SUPPLIED MATERIAL |
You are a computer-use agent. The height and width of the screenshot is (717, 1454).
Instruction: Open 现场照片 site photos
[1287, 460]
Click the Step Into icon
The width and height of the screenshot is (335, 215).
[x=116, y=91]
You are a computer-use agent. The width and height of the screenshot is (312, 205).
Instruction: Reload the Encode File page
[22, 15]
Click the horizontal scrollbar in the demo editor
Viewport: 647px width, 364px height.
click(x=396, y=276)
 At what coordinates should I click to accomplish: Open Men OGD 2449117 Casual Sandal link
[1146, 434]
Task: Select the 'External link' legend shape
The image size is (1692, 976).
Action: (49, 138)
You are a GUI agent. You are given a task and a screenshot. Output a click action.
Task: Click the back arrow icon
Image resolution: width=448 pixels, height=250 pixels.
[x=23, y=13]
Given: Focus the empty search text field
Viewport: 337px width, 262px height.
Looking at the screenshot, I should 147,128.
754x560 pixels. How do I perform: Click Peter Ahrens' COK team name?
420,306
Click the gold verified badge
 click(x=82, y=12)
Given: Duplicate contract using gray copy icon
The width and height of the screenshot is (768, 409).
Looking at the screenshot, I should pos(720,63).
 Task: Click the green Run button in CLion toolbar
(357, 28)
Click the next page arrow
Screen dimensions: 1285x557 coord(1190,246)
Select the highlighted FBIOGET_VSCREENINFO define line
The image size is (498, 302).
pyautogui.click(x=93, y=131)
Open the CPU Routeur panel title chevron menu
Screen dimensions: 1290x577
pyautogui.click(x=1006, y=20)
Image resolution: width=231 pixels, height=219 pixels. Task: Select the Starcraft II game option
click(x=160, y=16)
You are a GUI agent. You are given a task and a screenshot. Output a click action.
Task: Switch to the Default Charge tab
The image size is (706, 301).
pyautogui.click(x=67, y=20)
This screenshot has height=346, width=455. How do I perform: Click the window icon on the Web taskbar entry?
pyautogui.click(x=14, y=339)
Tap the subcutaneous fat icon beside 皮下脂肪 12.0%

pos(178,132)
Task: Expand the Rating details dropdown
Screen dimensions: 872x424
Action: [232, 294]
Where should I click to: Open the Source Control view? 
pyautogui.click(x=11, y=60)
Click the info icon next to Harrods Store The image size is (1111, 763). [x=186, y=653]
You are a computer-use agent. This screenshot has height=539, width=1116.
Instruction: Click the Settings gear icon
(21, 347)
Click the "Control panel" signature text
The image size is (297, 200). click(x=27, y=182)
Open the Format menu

WHAT IS REQUIRED |
Look back at the data above. Transcribe exactly the lines starting at the line that contains "The width and height of the screenshot is (335, 215)." and ending at the line that contains "Click the horizontal".

EXERCISE RESULT |
The width and height of the screenshot is (335, 215).
[x=116, y=91]
You are a computer-use agent. The width and height of the screenshot is (312, 205).
Instruction: Reload the Encode File page
[22, 15]
Click the horizontal scrollbar in the demo editor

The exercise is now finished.